The type of the variable you assign an object to does not control how functions are dispatched on that object. When looking for a function, the computer starts at the object and walks "up" through the class hierarchy looking for an implementation. ie. It starts at A and if it doesn't find a function, it goes up to Base (A's superclass) and looks there. If still not found it goes up to the next superclass (which there isn't one in this case). If the function isn't found then you get an error.
In your first example you have an instance of A and A overrides the base greetings so that is that implementation that will always be used. This is related to an important concept in Object Oriented Programming - Substitutability.
In this case you can declare a variable of type Base but assign an instance of a more specialised class - A, but the program still operates correctly.
Remember that type inference as shown in your first assignment (let a = A()) is not present in all languages. In many cases you need to explicitly declare a variable's type. If declaring a variable of type Base meant that the Base function was called instead of subclass, it would defeat the purpose of subclassing.
With regard to your question
how is the conformance of the class to the protocol happening?
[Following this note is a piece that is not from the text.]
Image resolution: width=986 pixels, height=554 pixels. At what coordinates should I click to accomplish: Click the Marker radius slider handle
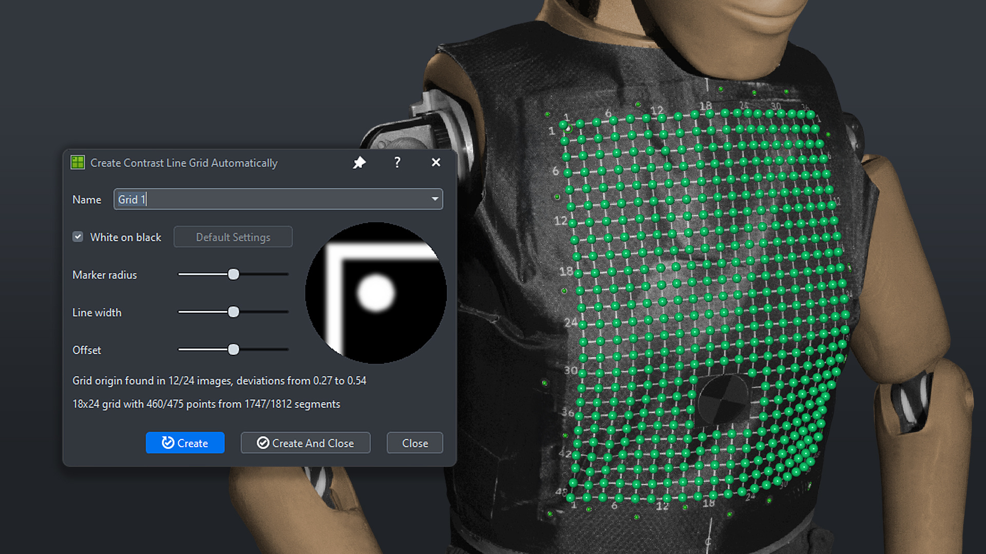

A protocol is a specification but not an implementation (we will look at your question around default implementations next). Your protocol says that all things that conform to P must provide a greeting function. Clearly both Base and A provide a greeting function. Your extension merely adds the stipulation that A conforms to P. It doesn't need to add the implementation of P because the greeting method already exists.
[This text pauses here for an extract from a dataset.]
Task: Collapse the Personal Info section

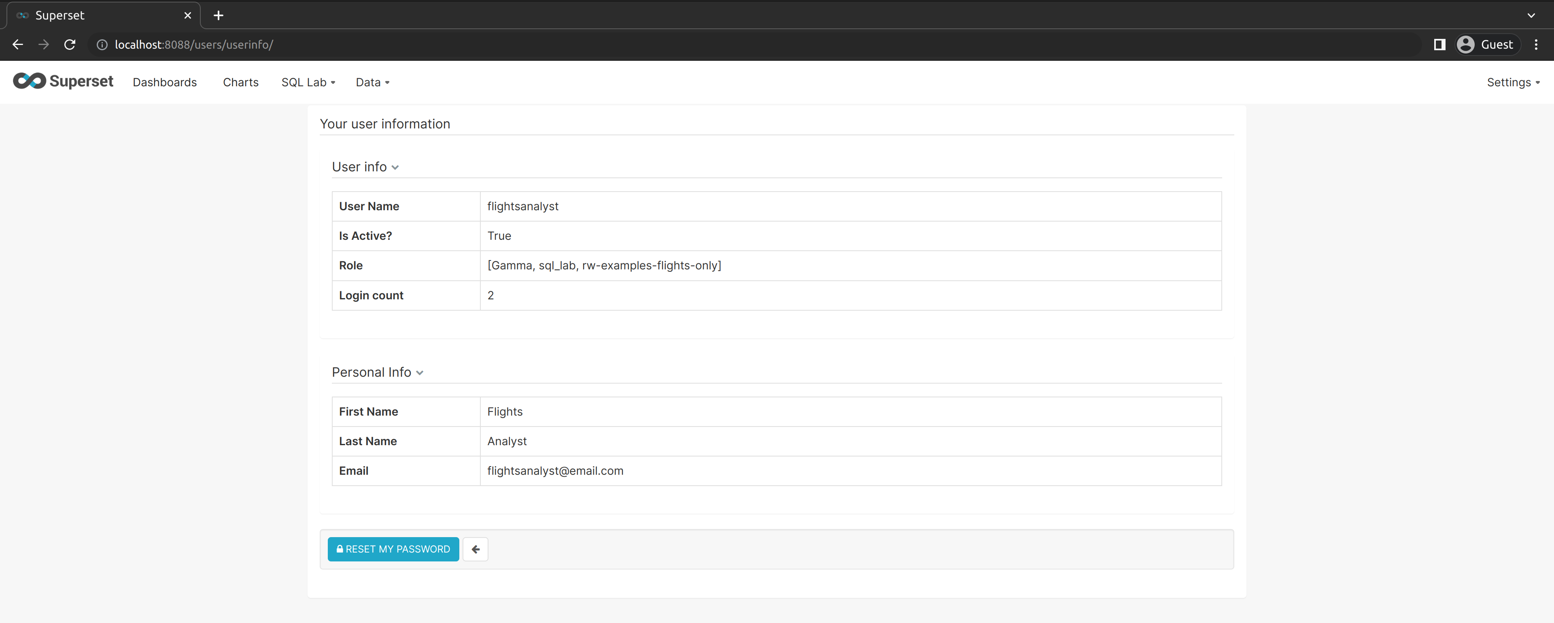Action: (x=420, y=373)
If you removed the extension A: P then let p:P = A() would give an error because the compiler no longer knows that A conforms to P.
This brings us to your last two questions:
Why it always opt for a base class function?
And Why no compile time error because of ambiguous function call?
From The Swift Programming Language
You can use protocol extensions to provide a default implementation to any method or computed property requirement of that protocol. If a conforming type provides its own implementation of a required method or property, that implementation will be used instead of the one provided by the extension.
In your second example block, A doesn't override the Base implementation of greeting, so the Base implementation is always called.
The default implementation of greeting that you added to P will only be used in the case where a class that conforms to P doesn't provide an implementation.
Default implementations can make it easier to conform to a protocol by supplying implementation where there is some behaviour that will apply to all or a majority of cases. Default implementations are always ignored if the conforming class provides an implementation
Consider the following example:
Protocol Vehicle {
func soundHorn()
var numberOfDoors: Int
}
extension Vehicle {
func soundHorn() {
print("Beep")
}
}
class SportsCar: Vehicle {
var numberOfDoors: Int {
return 2
}
}
class Sedan: Vehicle {
var numberOfDoors: Int {
return 4
}
}
class Truck: Vehicle {
var numberOfDoors: Int {
return 2
}
func soundHorn() {
print("**HONK**")
}
}
Here we have defined a simple protocol, Vehicle, that says that a Vehicle has a number of doors and can sound its horn. We provided a default soundHorn that prints "Beep". We then declared classes that implement this protocol. The two different types of car have different numbers of doors but we are happy with the default horn. For a Truck we have a bigger, louder horn, so we implement soundHorn rather than using the default:
var v: Vehicle = SportsCar()
v.soundHorn() // Prints "beep"
v = Truck()
v.soundHorn() // Prints "**HONK**"
Note how v is of type Vehicle but we get the correct horn based on the object that is actually assigned to v. The compiler is happy because it knows that all Vehicles can soundHorn; it doesn't need to know the specific vehicle type.